• Sonuç bulunamadı

Evren (population) herhangi bir araştırma için, gerekli duyulan verilerin toplandığı canlı veya cansız olgulardan oluşan bir grubu temsil etmektedir. Diğer bir ifade ile araştırmada toplanacak verilerin analizi ile araştırma sonuçlarının genellendiği birimlerin bütününe evren denilmektedir (Büyüköztürk vd., 2016: 80).

Bir araştırmaya yönelik iki çeşit evrenden söz etmek mümkündür. Bunlar; Hedef evren (target population) ve ulaşılabilir evren (accessible population) şeklindedir. Bir araştırmacının ideal seçimi olan hedef evrene maliyet, zaman ve dilsel problemler gibi nedenlerle ulaşılması nerede ise imkânsızdır. Ulaşılabilir evren ise, ulaşılabilir ve araştırmacının gerçekçi bir seçimidir. Evren hakkında bilgi toplamak araştırmanın amacıdır. Bu durumda seçilmiş evren büyüklüğünün tamamına ulaşılması durumunda örnekleme seçimine ihtiyaç duyulmaz (Büyüköztürk vd., 2016: 80). Bu çalışmada evren genişliği seçilmiş olup araştırma sonuçlarının genellenebilir bir örneklemden toplanmasına karar verilmiştir.

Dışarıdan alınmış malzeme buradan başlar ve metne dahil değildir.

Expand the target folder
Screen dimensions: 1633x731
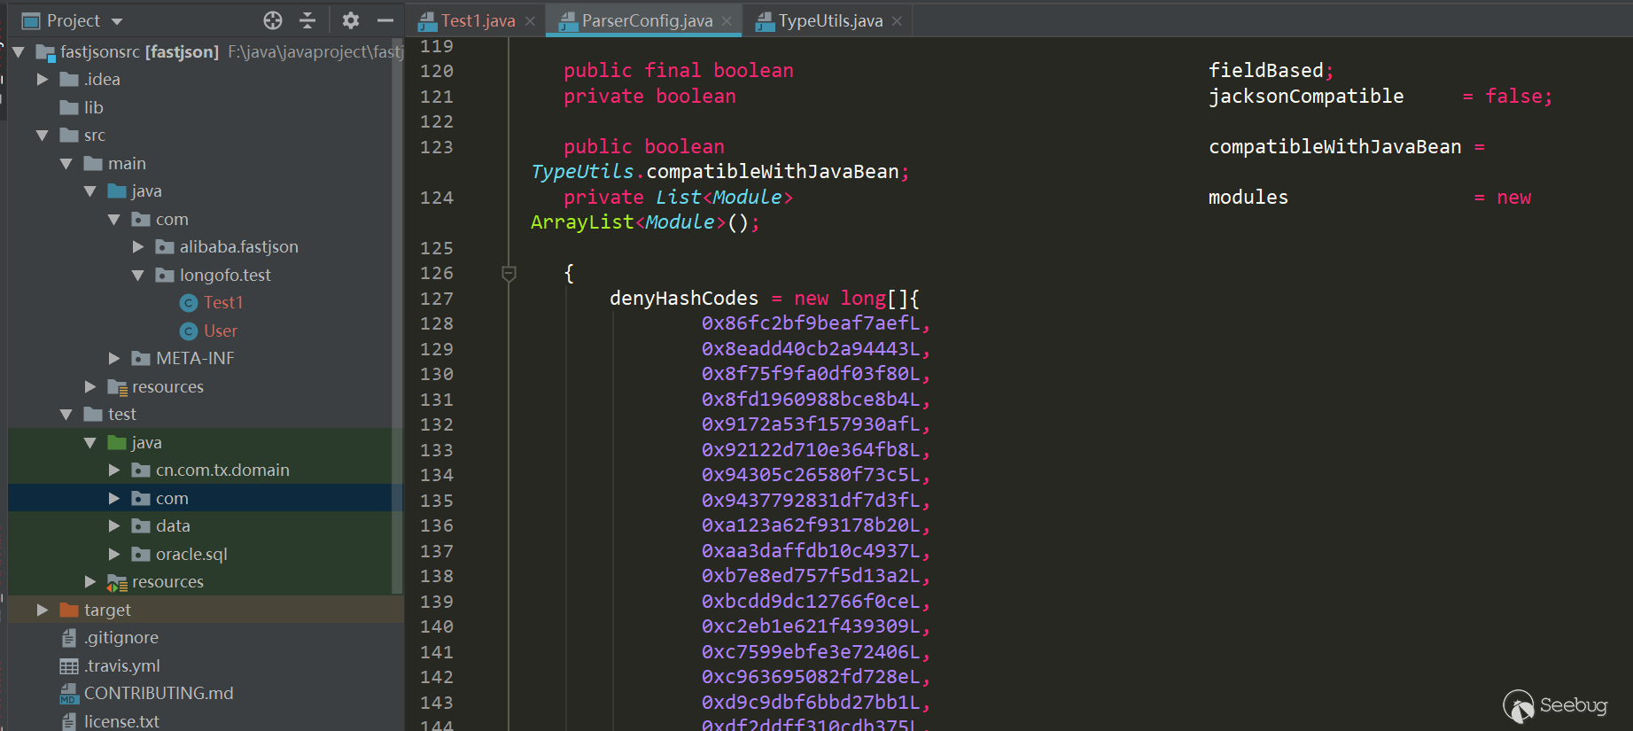pos(42,610)
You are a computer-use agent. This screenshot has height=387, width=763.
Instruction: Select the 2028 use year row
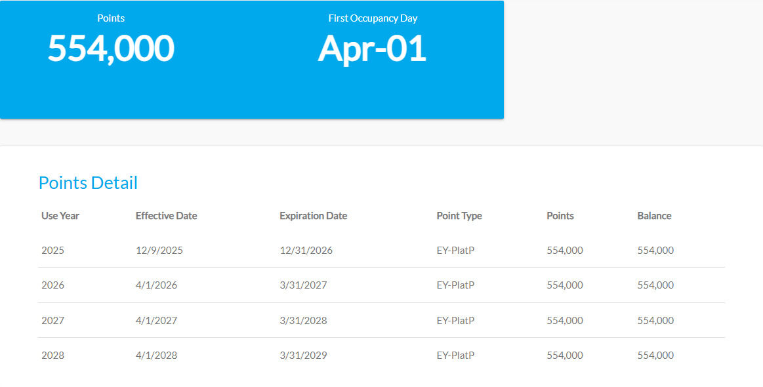(382, 356)
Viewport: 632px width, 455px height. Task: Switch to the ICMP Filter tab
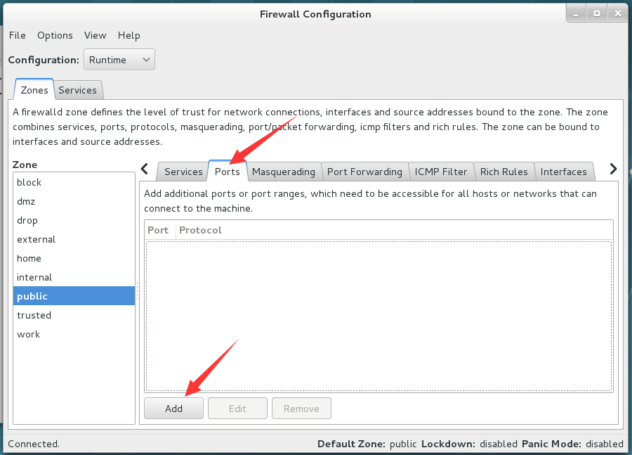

Evrenin çok büyük olduğu, fazla miktarda zaman ve maliyet gerektirdiği durumlarda araştırma sonuçlarının genellenmek istendiği bütün bireylere, elemanlara ve objelere ulaşmak çoğu zaman mümkün olmamaktadır. Bu yüzden, araştırmada kullanılacak veriler evrenin içindeki daha küçük bir gruptan toplanmaktadır. Bu grup da araştırmanın örneklemini oluşturmaktadır. Örneklem (sample), belli bir evrenin içerisinden o evreni temsil edebilecek yeterliliğe sahip, belli kurallar çizgisinde seçilmiş küçük bir grubu temsil etmektedir (Büyüköztürk vd., 2016: 81).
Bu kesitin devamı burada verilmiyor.